> **TASK PROMPT**
Starting at the line that contains "[406-420] (887, 392)", repeat each line exactly until the records end, keeping both the first and the last.

> **SUPPLIED MATERIAL**
++++

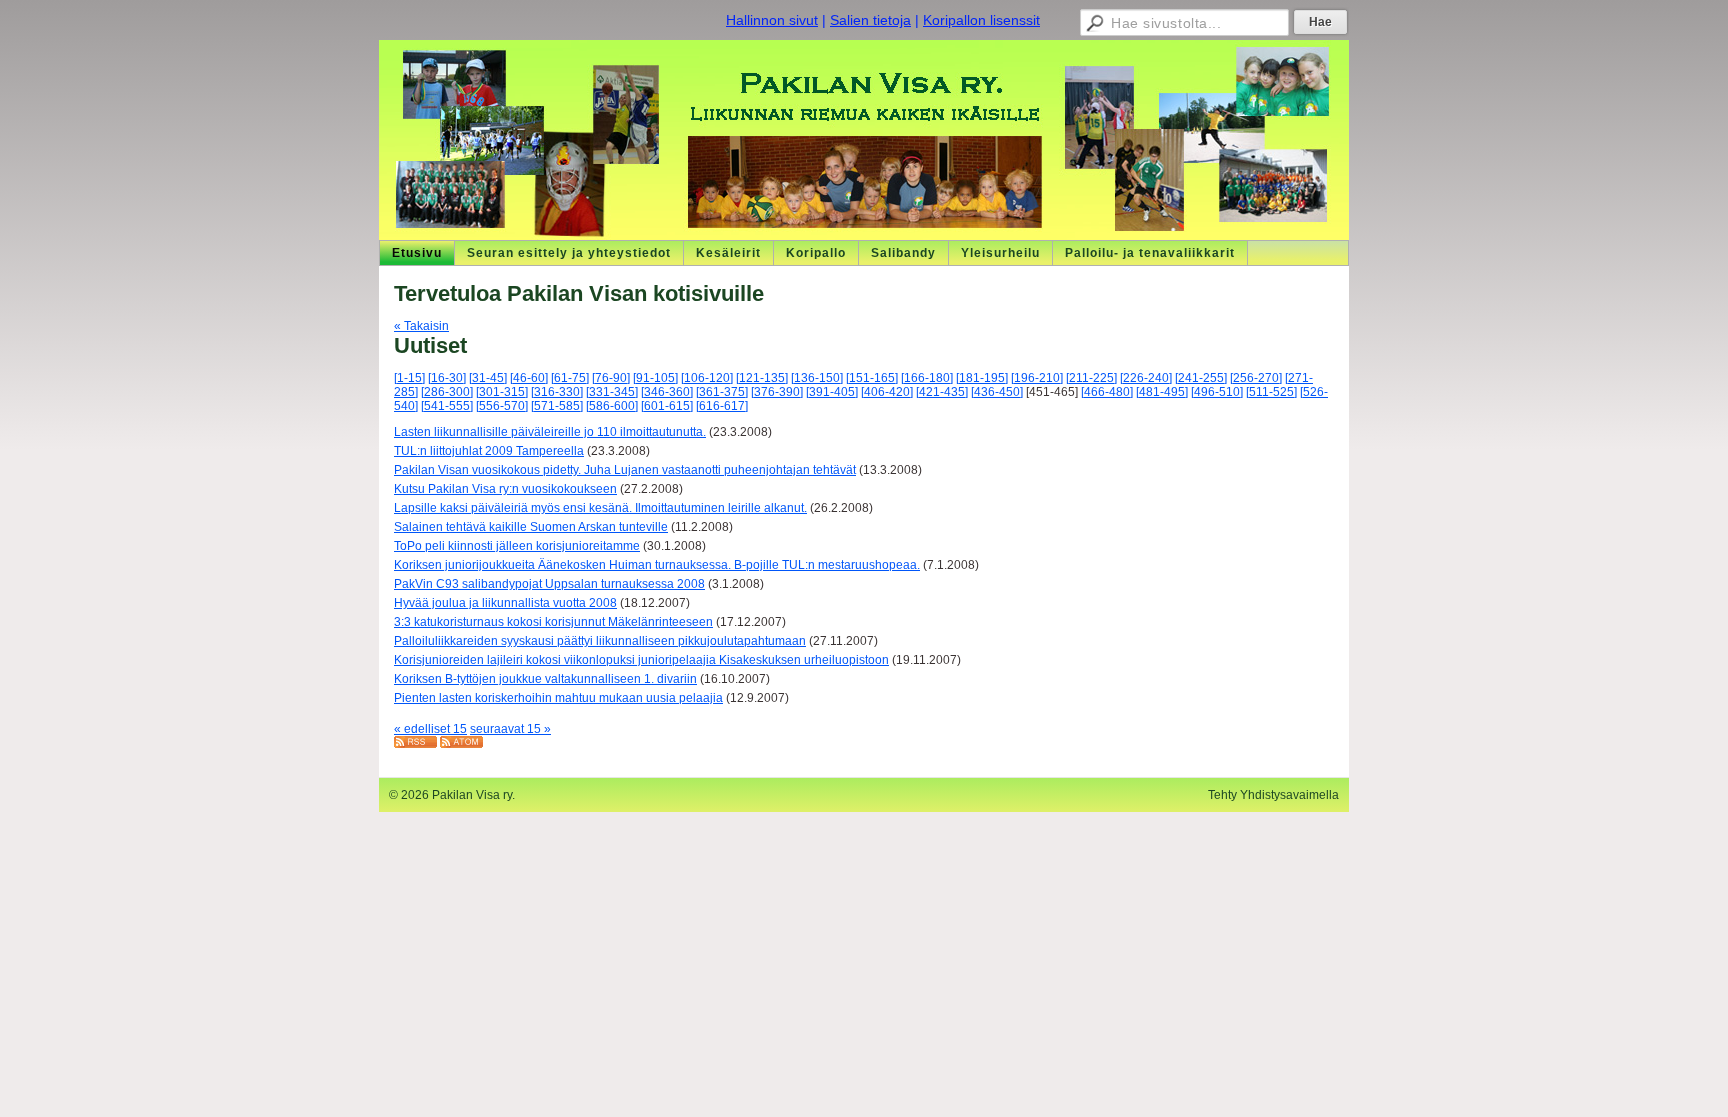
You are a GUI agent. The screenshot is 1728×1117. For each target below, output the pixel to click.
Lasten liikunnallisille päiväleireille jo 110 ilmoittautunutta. (550, 432)
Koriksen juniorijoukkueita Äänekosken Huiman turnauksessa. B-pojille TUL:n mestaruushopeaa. (657, 565)
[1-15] (409, 378)
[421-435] (942, 392)
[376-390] (777, 392)
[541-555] (447, 406)
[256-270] (1256, 378)
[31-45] (488, 378)
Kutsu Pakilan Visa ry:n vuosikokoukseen (505, 489)
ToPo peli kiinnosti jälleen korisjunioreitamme (517, 546)
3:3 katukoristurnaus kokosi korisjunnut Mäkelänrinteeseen (553, 622)
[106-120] (707, 378)
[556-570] (502, 406)
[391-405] (832, 392)
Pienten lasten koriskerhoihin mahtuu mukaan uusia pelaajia (558, 698)
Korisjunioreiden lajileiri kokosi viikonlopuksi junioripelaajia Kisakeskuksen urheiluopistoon (641, 660)
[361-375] (722, 392)
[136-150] (817, 378)
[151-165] (872, 378)
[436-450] (997, 392)
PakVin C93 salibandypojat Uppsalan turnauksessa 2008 (549, 584)
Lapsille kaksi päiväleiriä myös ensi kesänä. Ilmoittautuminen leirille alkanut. (600, 508)
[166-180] (927, 378)
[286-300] (447, 392)
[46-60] (529, 378)
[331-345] (612, 392)
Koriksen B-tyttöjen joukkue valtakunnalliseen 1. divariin (545, 679)
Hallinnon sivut (772, 20)
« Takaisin (421, 326)
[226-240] (1146, 378)
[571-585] (557, 406)
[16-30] (447, 378)
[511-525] (1271, 392)
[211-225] (1091, 378)
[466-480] (1107, 392)
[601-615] (667, 406)
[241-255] (1201, 378)
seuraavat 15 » (510, 729)
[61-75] (570, 378)
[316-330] (557, 392)
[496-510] (1217, 392)
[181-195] (982, 378)
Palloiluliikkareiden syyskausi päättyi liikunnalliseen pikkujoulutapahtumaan (600, 641)
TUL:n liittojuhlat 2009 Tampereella (489, 451)
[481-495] (1162, 392)
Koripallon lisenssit (981, 20)
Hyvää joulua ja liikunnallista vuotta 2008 (505, 603)
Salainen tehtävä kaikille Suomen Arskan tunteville (531, 527)
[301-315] (502, 392)
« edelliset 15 (430, 729)
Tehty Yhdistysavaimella (1273, 795)
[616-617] (722, 406)
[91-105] (655, 378)
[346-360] (667, 392)
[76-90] (611, 378)
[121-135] (762, 378)
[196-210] (1037, 378)
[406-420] (887, 392)
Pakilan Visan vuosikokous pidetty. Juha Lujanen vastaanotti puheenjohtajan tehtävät (625, 470)
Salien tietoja (870, 20)
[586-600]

++++

> **OUTPUT FOR THIS TASK**
[406-420] (887, 392)
Pakilan Visan vuosikokous pidetty. Juha Lujanen vastaanotti puheenjohtajan tehtävät (625, 470)
Salien tietoja (870, 20)
[586-600]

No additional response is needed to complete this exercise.